- [Text for analysis]
Partly because he is passionate about his work, partly because he is paid to craft and forge and construct so many different metal things, well, he's got some splainin' to do.
Oldham goes into great detail about each piece of metalwork you come across in his shop. He excitedly notes that the heavy, ornate doorknobs to your left were fashioned as part of the historical restoration of the Parker County Courthouse in Weatherford, and he tells how many layers of paint he had to peel through to discover the knobs' original color. He spins to his left and begins describing the 135-pound eagles he's crafting for the restoration of the Harrison County Courthouse. He takes two steps and introduces some of his seven full-time employees. He circles the workshop, pointing out hinges and cabinet pulls and sculpture. He takes a dip of molten pewter and whips up some special-order coins. He shows off the plan for the donor recognition statue he'll unveil at Presbyterian Hospital on behalf of The Shiu Society.
These items and more he discusses in an attempt to explain what he does, why he's given up the fashion industry that he once worked in with his brother (Todd Oldham), why his kids draw pictures of him that pose him as a superhero called Metal Man.
"Basically," he says, trying to sum up, "we do the stuff you can't find anyone else to do."
Oldham (and, by extension, his employees) is a metallurgical jack-of-all-trades. For public entities that need restoration (usually courthouses), his company, Phoenix Restoration and Construction Ltd., asks Oldham's division to re-create the hinges, doorknobs, sculpture and other hard-to-produce architectural touches common in historic buildings. This makes up 35 to 40 percent of his work. Another 25 to 30 percent of his time is spent with restaurant and hotel clients (he's worked for everyone from Emeril Lagasse to Fossil to Manolo Blahnik). And about 40 percent of his time now is spent with residential work, i.e., folks who are smart enough (and have enough coin) to have Oldham create something unique for their homes.

- [Task instructions] Update the stretch from "These items and" through "called Metal Man." in the text on Oldham's metalwork shop, putting "textile industry" in place of "fashion industry".

Collected data entries
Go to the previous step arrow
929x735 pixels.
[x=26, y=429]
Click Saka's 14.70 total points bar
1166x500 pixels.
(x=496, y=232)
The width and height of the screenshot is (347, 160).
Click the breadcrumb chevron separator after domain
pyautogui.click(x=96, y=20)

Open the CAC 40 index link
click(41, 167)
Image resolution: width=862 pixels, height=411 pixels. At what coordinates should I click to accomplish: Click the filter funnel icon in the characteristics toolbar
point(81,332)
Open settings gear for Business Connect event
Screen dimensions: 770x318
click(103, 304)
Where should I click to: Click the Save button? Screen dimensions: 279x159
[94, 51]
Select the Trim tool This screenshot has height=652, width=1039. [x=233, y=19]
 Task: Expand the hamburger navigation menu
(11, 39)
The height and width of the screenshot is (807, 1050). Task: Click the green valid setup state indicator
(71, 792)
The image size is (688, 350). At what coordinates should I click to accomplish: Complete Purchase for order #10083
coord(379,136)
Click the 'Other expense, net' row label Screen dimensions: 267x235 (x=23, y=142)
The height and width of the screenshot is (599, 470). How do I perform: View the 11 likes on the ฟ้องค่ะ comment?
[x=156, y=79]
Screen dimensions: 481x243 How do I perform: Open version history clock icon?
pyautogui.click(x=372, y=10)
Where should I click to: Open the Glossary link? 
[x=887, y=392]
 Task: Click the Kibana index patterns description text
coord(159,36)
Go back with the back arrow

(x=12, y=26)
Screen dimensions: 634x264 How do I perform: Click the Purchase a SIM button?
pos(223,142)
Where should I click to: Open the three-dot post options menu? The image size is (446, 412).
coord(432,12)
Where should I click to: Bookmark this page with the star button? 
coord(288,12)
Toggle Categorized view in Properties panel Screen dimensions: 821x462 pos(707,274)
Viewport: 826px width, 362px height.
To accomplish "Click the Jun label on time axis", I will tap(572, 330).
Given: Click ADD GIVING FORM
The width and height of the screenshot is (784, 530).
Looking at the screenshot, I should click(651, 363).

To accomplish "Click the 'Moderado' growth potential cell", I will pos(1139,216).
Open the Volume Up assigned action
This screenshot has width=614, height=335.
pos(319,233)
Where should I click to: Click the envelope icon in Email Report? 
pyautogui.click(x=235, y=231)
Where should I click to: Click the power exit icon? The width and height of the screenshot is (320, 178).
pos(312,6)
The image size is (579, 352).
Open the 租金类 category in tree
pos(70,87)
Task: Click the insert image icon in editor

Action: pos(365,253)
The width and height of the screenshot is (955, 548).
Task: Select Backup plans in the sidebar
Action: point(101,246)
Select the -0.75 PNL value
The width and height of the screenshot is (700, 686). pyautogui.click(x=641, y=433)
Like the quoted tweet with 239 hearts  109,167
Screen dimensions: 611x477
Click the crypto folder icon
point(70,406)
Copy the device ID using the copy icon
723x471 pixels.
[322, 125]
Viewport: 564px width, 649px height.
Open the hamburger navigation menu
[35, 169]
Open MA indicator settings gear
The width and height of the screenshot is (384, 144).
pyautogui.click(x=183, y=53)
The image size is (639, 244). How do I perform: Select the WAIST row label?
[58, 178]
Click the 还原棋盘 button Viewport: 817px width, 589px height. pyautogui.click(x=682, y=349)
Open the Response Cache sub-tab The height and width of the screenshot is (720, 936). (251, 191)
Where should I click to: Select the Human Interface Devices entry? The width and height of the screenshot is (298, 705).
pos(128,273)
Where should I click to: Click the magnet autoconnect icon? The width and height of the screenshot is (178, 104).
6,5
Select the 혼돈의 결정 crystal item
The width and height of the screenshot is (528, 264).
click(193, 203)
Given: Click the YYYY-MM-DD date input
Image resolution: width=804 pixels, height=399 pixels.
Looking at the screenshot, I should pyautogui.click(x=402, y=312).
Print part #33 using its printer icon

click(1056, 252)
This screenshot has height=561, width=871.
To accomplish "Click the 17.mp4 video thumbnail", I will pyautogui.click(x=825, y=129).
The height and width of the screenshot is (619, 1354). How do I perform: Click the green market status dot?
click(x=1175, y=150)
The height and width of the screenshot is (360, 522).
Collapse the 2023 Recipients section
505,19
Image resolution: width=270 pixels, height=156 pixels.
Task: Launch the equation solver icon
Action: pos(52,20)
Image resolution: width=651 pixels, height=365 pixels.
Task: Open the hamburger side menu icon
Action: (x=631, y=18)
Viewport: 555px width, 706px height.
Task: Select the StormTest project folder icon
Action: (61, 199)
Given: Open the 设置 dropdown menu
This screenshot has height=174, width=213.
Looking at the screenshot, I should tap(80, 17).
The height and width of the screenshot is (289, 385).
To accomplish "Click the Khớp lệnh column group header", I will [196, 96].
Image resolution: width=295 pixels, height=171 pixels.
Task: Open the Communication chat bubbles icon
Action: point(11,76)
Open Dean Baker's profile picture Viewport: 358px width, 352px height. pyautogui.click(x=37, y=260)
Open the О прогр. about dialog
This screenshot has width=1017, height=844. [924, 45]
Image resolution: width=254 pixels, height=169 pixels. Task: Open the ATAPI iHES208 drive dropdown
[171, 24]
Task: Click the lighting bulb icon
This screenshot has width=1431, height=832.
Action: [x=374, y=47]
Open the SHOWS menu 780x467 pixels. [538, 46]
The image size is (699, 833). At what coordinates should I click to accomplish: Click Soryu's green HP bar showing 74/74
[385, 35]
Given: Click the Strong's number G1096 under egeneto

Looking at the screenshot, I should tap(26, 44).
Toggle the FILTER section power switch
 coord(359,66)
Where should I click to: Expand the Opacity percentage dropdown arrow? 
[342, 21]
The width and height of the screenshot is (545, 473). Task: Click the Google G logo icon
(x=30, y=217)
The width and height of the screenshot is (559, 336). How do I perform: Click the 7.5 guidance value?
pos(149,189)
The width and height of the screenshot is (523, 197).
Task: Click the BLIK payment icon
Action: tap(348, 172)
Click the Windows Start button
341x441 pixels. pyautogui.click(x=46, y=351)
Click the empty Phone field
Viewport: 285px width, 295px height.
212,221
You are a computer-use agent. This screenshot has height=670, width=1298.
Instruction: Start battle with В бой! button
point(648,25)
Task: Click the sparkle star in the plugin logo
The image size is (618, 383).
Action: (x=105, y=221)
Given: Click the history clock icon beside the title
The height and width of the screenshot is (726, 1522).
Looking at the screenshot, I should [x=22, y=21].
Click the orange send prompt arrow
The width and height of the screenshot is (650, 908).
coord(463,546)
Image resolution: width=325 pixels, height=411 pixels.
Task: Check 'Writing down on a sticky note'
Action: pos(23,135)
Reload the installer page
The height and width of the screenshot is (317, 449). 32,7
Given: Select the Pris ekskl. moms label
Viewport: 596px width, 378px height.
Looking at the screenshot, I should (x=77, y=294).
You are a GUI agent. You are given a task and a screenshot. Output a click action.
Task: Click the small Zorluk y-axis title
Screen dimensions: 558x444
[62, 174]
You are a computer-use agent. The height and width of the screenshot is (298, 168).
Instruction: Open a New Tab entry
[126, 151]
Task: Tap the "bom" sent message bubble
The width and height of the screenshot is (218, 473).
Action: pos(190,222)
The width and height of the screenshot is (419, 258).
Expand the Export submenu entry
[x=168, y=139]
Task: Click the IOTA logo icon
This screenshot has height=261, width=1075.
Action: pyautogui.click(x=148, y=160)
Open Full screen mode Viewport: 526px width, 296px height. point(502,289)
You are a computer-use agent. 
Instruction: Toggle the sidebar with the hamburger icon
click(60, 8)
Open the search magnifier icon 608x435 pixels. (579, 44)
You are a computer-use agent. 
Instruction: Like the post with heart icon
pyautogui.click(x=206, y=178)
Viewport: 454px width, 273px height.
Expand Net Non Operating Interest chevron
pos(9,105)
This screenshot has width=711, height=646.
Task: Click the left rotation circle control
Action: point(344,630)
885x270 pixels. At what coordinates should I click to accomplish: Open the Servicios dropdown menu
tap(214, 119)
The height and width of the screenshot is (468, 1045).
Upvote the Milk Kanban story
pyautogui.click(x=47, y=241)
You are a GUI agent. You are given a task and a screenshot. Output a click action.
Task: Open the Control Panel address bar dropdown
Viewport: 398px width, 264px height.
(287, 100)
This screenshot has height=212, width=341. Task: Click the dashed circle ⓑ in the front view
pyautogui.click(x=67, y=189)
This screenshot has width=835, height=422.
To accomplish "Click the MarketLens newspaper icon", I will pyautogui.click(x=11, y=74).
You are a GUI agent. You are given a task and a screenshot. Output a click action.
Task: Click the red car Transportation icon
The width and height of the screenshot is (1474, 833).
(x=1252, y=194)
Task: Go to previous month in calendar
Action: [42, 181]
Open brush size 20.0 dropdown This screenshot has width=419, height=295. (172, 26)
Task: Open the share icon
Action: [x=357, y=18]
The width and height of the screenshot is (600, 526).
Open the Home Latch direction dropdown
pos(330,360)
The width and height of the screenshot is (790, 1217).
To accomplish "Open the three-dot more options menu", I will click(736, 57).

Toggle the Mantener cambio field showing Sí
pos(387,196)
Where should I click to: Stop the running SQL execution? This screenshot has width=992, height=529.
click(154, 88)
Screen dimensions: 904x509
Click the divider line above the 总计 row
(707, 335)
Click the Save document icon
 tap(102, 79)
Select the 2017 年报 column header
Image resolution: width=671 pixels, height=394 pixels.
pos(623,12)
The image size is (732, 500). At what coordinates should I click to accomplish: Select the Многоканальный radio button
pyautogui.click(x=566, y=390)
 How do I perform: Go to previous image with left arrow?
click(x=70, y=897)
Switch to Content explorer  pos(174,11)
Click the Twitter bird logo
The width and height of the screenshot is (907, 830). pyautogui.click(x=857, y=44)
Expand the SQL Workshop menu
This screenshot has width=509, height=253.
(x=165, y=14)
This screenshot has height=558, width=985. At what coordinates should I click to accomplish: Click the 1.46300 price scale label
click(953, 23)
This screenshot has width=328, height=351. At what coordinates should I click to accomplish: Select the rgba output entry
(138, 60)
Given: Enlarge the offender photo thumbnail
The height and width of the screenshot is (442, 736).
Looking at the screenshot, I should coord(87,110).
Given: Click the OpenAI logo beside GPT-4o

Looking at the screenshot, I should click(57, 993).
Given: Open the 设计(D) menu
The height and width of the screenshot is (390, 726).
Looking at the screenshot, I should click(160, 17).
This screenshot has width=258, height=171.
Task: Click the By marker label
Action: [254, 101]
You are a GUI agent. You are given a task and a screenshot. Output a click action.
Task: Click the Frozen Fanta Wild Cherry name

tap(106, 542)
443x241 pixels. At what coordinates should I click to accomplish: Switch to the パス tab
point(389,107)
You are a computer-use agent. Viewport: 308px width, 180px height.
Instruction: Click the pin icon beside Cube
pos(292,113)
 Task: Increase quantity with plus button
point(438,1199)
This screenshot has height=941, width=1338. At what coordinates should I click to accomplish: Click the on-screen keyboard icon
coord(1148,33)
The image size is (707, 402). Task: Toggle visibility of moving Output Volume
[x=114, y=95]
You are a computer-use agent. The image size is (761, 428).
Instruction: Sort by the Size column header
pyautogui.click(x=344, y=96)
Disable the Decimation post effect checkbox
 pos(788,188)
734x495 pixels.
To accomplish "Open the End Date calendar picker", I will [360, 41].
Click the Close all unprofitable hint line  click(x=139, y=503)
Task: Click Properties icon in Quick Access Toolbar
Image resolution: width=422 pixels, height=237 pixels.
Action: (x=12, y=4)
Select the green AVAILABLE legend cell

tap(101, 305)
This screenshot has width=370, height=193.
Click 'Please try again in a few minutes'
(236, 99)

- [Output for this exercise]
These items and more he discusses in an attempt to explain what he does, why he's given up the textile industry that he once worked in with his brother (Todd Oldham), why his kids draw pictures of him that pose him as a superhero called Metal Man.